The short answer is: don't use the CPU, use the GPU

blur and emboss can be executed in real time if implemented as pixel
shader programs. Instead of rendering 2x/hour you could render this
100x/second, i.e., a speedup of 180,000

tweaking your Lisp code, or even rewriting your code with assembler,
will not get you anywhere close to this

I am trying to talk some people into helping me writing a Lisp shader
compiler. It would be possible to have a Lisp subset to be compiled
into a shader program.

The alternative is to use an OS that has built-in shader support
accessible via API. OS X Tiger offers real time blur and emboss as part
of Core Image:  http://developer.apple.com/macosx/tiger/coreimage.html
The shader-based approach is fast enough to apply image operations to
running movies.

Alex
From: Joe Marshall
Subject: Re: Functional Textures
Date: 
Message-ID: <8y3xz588.fsf@ccs.neu.edu>
Frank Buss <··@frank-buss.de> writes:

> I've seen a video presentation on how a 96 kB game was created:
>
> http://spaces.msn.com/members/grammerjack/Blog/cns!1peCHL_zjY_VAAoE21WVgU4Q!117.entry 
>
> and I've tried the texture generation in Lisp:
>
> http://www.frank-buss.de/lisp/texture.html
>
> But for the last big pictures with #'olympic-rings it took half an hour
> to calculate the image. How can I improve it? 

Try partial evaluation.
From: Frank Buss
Subject: Re: Functional Textures
Date: 
Message-ID: <d2u7fn$i5o$1@newsreader3.netcologne.de>
Joe Marshall <···@ccs.neu.edu> wrote:

> Try partial evaluation.

Thanks, this is a good idea. I've done something like this a bit with my 
memoization code, but it was not as fast as Wade's code with mainly one 
array. But perhaps it is possible to build one complex function, which 
gets x and y as input and returns the result. But then the function has 
to be simplified. But is this possible with functions, which does 
coordinate transformations, like a warp function?
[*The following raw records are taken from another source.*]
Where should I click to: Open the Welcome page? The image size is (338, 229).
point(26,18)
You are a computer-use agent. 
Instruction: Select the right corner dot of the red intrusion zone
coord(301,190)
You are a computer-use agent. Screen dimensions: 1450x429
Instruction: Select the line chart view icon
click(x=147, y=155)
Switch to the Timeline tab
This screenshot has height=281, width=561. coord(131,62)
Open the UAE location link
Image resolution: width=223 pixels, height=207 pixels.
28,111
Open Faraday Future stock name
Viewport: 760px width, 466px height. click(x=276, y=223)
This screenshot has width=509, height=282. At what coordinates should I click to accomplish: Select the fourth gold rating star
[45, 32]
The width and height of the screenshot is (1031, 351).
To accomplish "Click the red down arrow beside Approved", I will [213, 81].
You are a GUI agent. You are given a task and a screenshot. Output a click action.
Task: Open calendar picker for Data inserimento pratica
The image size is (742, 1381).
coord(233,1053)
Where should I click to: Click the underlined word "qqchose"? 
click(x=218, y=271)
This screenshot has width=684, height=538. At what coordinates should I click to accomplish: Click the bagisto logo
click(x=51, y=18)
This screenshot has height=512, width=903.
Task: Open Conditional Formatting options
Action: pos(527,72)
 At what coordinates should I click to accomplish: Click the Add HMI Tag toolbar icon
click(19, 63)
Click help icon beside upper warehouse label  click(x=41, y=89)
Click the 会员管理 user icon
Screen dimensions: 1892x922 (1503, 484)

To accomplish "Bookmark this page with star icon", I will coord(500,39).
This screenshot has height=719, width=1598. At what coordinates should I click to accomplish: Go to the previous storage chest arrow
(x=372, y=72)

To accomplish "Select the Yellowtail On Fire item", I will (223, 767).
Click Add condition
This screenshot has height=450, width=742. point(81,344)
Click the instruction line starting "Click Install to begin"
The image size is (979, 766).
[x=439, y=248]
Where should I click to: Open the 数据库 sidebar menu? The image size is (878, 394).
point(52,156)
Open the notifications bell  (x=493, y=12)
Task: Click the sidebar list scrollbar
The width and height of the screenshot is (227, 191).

(defun warp (&key function p0 p1 p2 p3)
  (let* ((x0d (point-x p0))
         (y0d (point-y p0))
         (x1d (point-x p1))
         (y1d (point-y p1))
         (x2d (point-x p2))
         (y2d (point-y p2))
         (x3d (point-x p3))
         (y3d (point-y p3))
         (c00 (/ (+ (- x3d) x2d (- x1d) x0d) 4))
         (c01 (- (/ (+ (- x3d x2d x1d) x0d) 4)))
         (c02 (- (/ (+ (- x3d) (- x2d) x1d x0d) 4)))
         (c03 (/ (+ x3d x2d x1d x0d) 4))
         (c10 (/ (+ (- y3d) y2d (- y1d) y0d) 4))
         (c11 (- (/ (+ (- y3d y2d y1d) y0d) 4)))
         (c12 (- (/ (+ (- y3d) (- y2d) y1d y0d) 4)))
         (c13 (/ (+ y3d y2d y1d y0d) 4)))
    (lambda (x y)
      (let ((x-warped (+ (* c00 x y) (* c01 x) (* c02 y) c03))
            (y-warped (+ (* c10 x y) (* c11 x) (* c12 y) c13)))
        (funcall function x-warped y-warped)))))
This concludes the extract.